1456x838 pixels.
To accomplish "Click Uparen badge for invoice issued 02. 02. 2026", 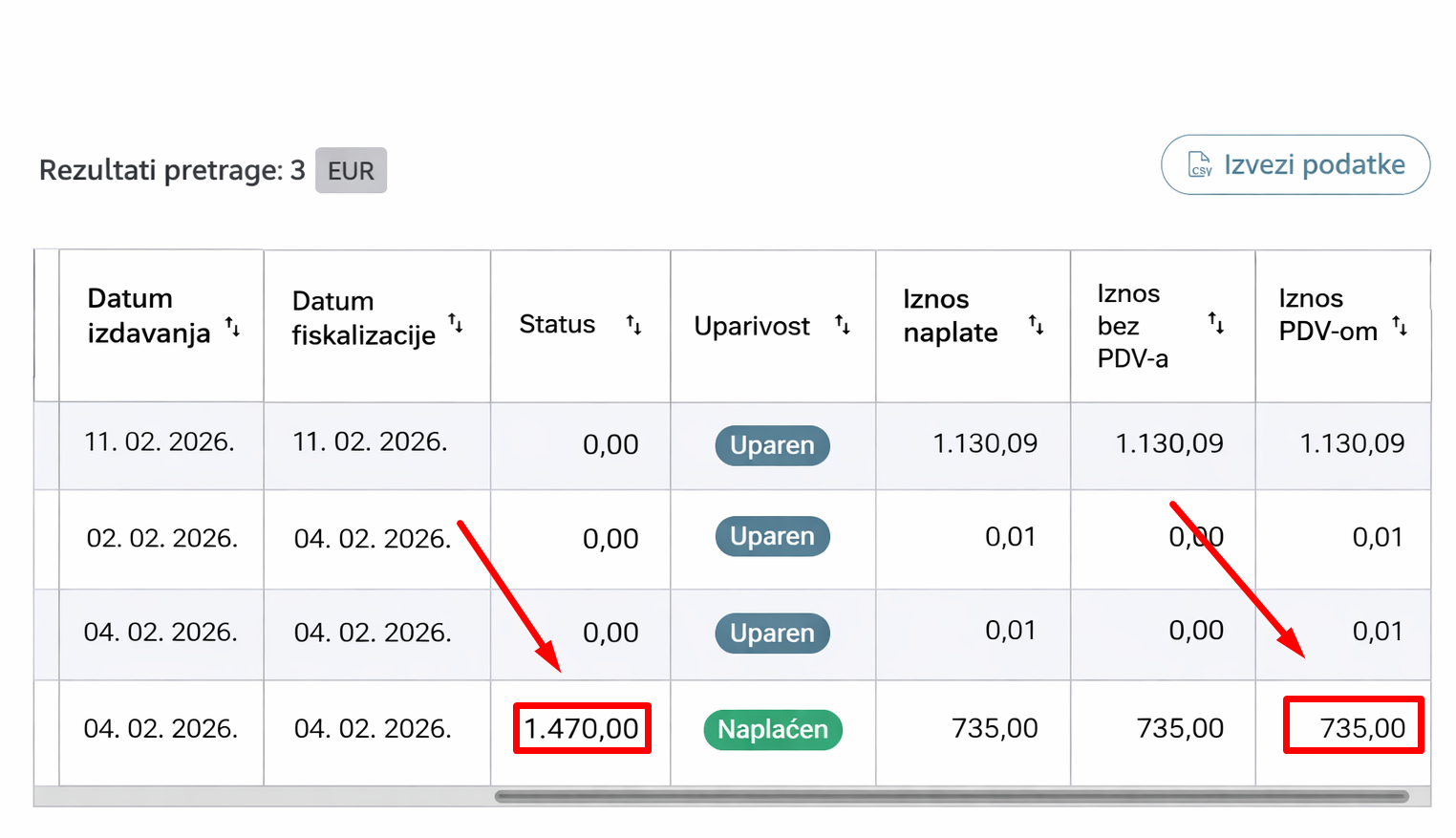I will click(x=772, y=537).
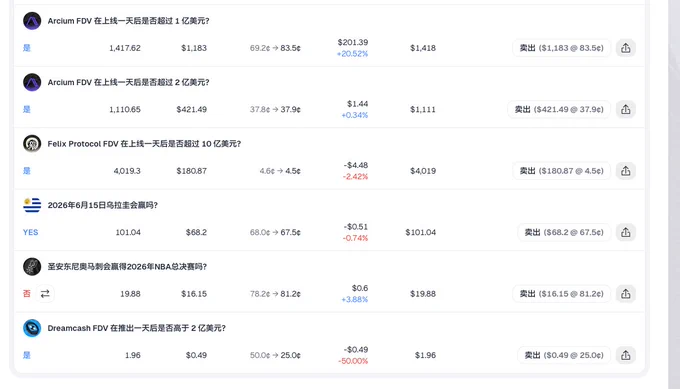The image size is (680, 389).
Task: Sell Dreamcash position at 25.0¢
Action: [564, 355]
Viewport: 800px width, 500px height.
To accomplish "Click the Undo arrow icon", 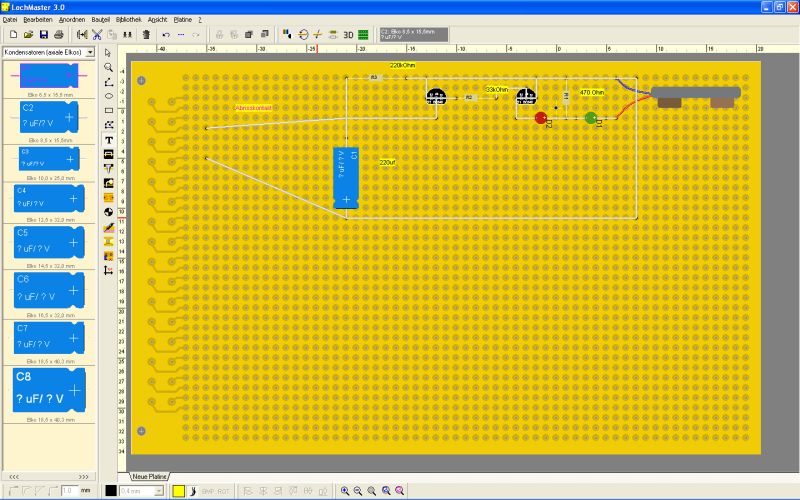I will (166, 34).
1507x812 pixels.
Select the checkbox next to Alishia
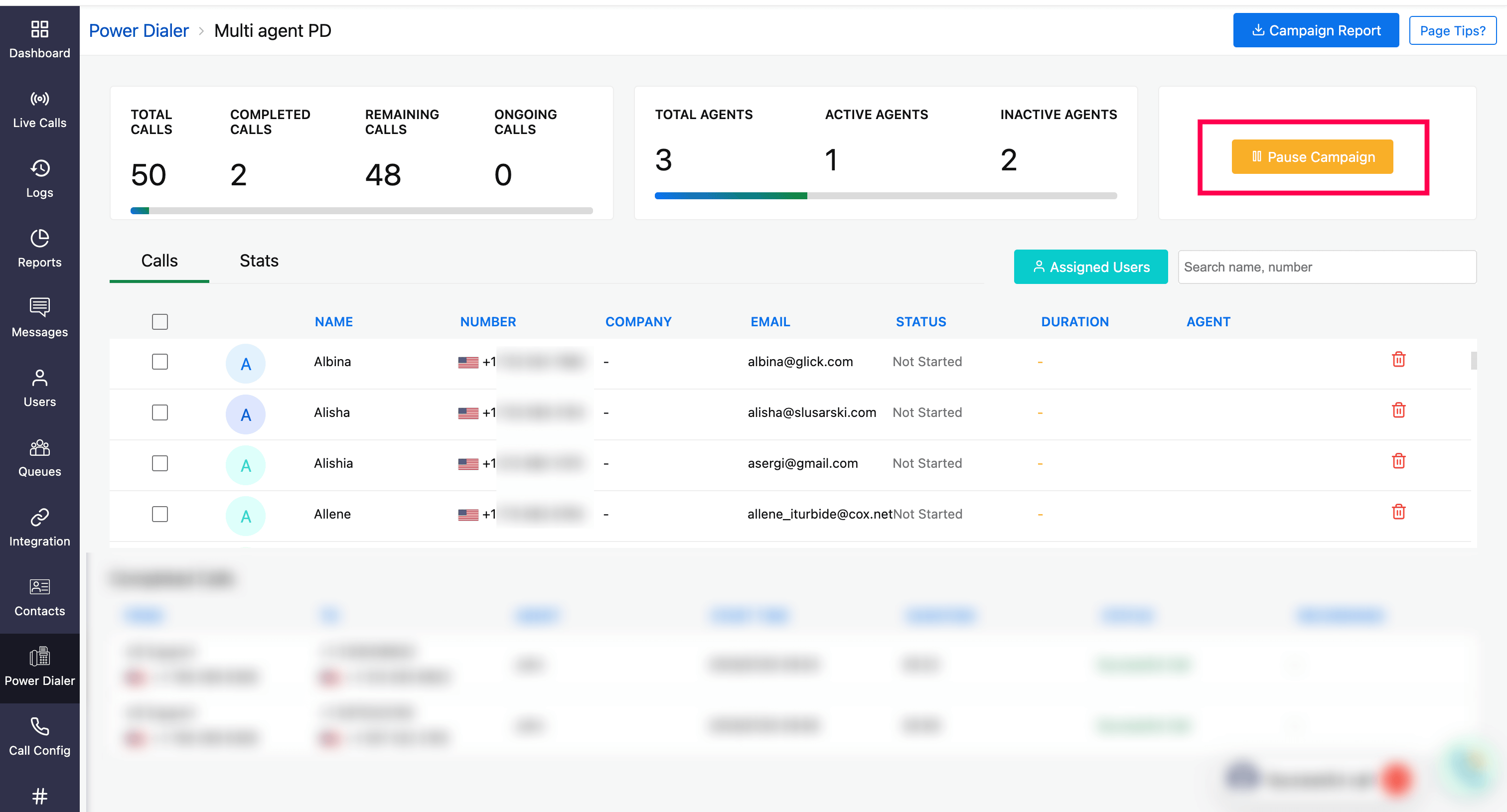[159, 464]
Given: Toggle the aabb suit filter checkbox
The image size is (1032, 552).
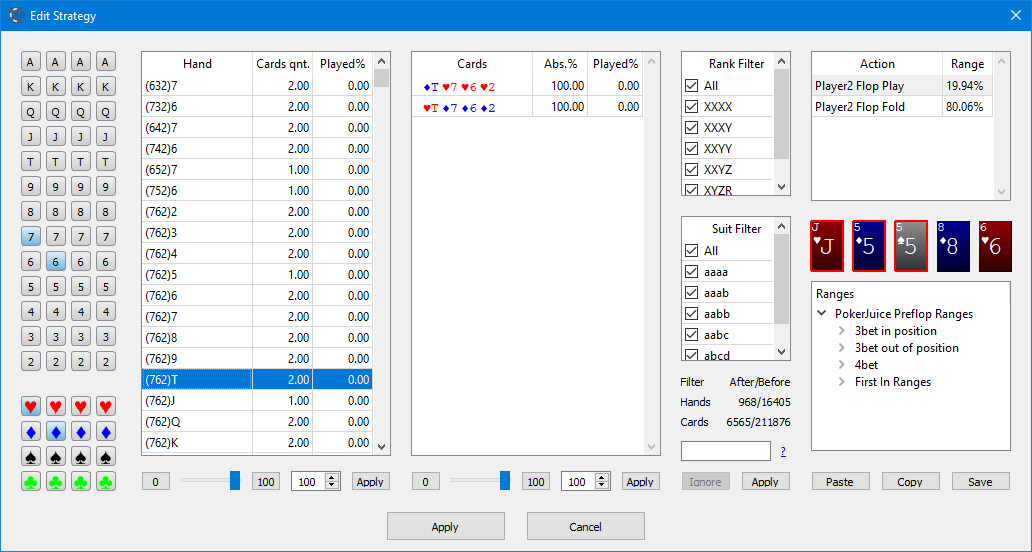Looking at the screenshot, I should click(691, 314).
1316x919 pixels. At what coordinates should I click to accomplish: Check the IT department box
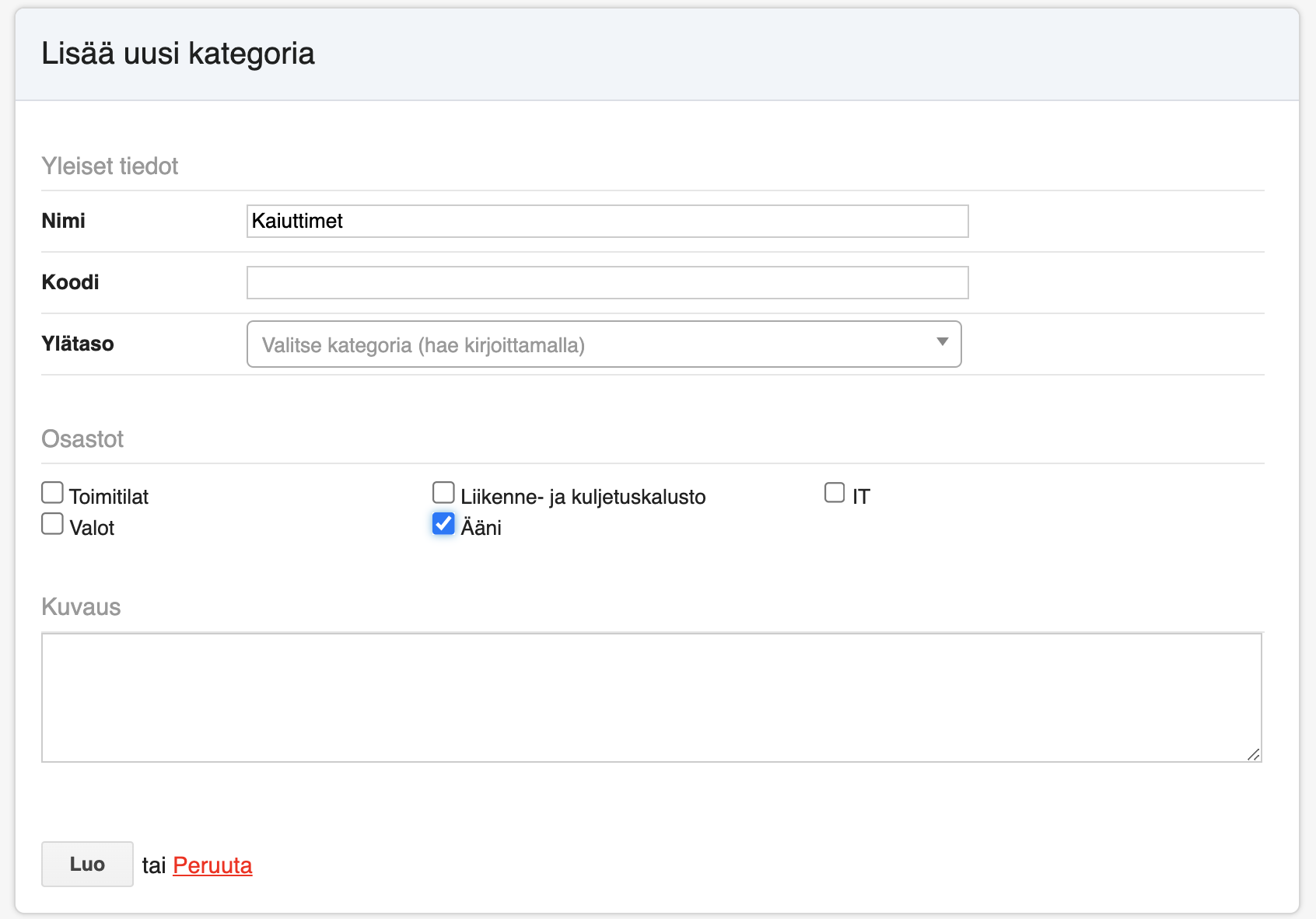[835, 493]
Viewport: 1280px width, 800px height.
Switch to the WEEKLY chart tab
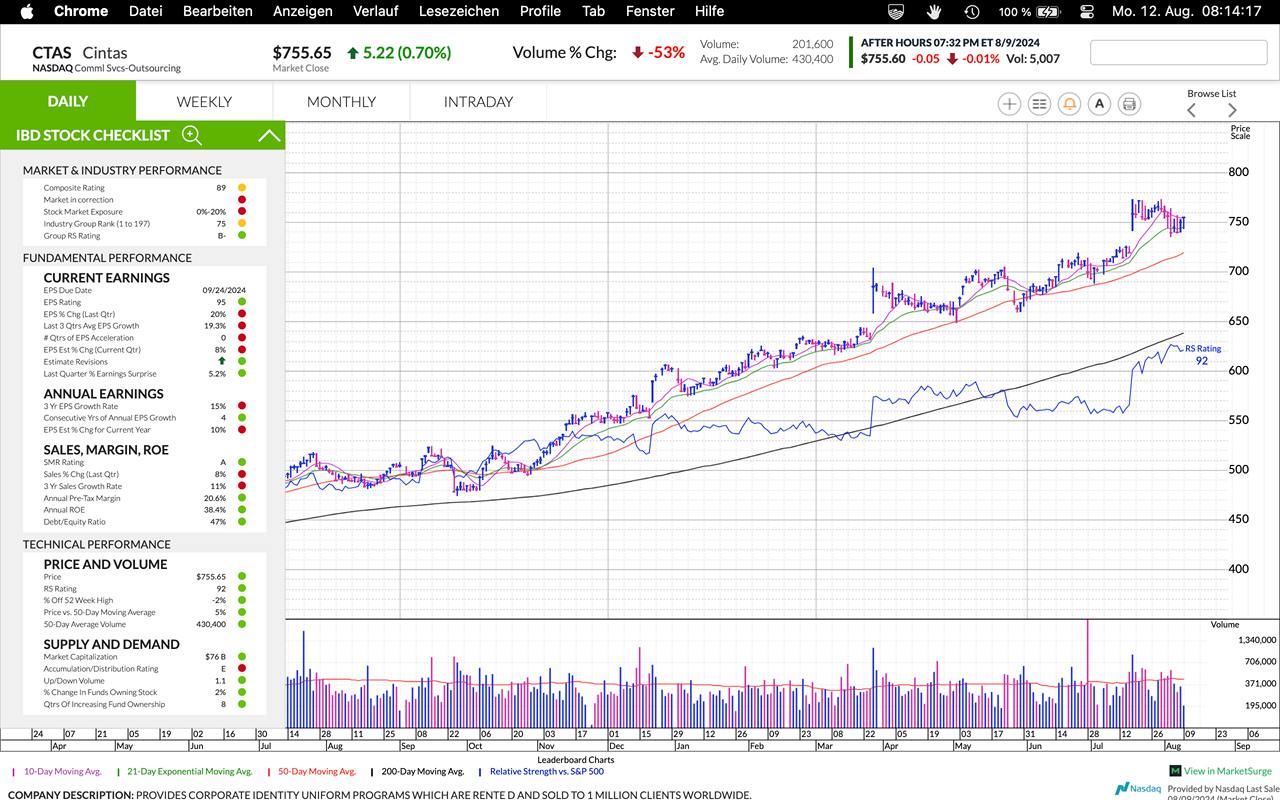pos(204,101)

━━━━━━

### What the task requires
Please write out the material again, starting at the line that contains "1507x812 pixels." and ending at the end of the material, with "checkbox" swapped for "tick box" and nothing else changed. Leave the pictures out of your answer.

### Exercise answer
1507x812 pixels.
Select the tick box next to Alishia
[159, 464]
Given: Toggle the aabb suit filter tick box
The image size is (1032, 552).
Looking at the screenshot, I should click(691, 314).
1316x919 pixels. At what coordinates should I click to accomplish: Check the IT department box
[835, 493]
Viewport: 1280px width, 800px height.
Switch to the WEEKLY chart tab
pos(204,101)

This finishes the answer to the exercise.